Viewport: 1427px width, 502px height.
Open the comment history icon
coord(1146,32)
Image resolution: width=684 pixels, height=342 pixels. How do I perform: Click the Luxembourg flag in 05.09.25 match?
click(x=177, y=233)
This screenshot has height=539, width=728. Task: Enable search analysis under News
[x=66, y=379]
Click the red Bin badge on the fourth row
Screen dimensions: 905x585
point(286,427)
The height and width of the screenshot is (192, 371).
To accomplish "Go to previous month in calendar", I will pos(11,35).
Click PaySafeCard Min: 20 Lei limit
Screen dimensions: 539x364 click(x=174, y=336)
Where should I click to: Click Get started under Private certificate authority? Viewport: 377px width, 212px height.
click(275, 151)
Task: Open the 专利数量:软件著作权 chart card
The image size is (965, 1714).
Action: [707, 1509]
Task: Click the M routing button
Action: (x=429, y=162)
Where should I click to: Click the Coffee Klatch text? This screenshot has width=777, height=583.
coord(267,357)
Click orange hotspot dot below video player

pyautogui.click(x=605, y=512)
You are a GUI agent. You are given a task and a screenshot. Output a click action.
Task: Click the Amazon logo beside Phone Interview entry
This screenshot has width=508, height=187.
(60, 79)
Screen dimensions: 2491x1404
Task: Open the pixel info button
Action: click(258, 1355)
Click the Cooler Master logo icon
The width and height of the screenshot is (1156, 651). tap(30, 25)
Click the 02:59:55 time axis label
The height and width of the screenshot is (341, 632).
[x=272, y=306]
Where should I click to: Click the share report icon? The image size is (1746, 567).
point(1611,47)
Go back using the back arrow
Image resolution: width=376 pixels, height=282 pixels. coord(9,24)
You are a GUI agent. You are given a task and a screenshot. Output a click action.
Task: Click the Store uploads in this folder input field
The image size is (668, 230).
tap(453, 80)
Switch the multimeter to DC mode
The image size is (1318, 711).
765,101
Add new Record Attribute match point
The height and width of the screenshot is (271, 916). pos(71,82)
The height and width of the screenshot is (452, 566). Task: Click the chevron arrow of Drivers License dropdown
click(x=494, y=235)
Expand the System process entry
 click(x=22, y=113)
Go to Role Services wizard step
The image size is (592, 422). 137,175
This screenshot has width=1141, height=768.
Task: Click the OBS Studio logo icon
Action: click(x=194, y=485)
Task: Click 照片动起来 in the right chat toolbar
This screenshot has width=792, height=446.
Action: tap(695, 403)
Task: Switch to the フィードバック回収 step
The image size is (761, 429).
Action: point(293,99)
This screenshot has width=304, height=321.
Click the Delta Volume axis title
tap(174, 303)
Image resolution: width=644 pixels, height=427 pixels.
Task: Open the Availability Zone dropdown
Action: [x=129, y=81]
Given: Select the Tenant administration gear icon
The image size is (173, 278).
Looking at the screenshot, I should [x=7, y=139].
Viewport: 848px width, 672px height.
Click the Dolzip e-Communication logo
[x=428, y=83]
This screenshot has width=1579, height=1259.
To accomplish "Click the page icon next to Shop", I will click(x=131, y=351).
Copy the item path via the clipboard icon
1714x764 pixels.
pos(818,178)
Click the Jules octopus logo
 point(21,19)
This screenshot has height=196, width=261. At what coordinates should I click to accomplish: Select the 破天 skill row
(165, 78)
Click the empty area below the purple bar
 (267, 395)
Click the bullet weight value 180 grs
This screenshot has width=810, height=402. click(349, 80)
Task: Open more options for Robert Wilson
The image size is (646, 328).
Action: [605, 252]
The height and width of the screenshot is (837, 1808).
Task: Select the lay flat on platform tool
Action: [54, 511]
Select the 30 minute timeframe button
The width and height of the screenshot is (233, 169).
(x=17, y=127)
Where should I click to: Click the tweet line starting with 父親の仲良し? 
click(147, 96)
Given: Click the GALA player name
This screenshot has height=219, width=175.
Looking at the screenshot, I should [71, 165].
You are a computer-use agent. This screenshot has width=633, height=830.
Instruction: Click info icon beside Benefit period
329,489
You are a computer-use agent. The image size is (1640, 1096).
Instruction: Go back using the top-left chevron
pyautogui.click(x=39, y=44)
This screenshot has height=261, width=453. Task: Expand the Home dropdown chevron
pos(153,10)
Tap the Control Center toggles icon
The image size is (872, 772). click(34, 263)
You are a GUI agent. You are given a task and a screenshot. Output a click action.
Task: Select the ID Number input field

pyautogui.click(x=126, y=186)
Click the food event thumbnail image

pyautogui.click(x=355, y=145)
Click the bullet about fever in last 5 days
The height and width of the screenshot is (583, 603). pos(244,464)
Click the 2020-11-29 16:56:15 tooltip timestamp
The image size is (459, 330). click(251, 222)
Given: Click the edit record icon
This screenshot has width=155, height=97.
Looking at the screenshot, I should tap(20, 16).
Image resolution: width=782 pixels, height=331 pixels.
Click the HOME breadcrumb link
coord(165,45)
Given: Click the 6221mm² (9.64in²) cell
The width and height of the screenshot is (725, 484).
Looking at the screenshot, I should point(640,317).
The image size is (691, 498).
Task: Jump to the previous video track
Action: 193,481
☆ ☆ ☆ ☆ ☆ ☆ ☆
== Problem details ==
Reply with one number, the count of lines in the records that include the word "computer".

== Task answer ==
2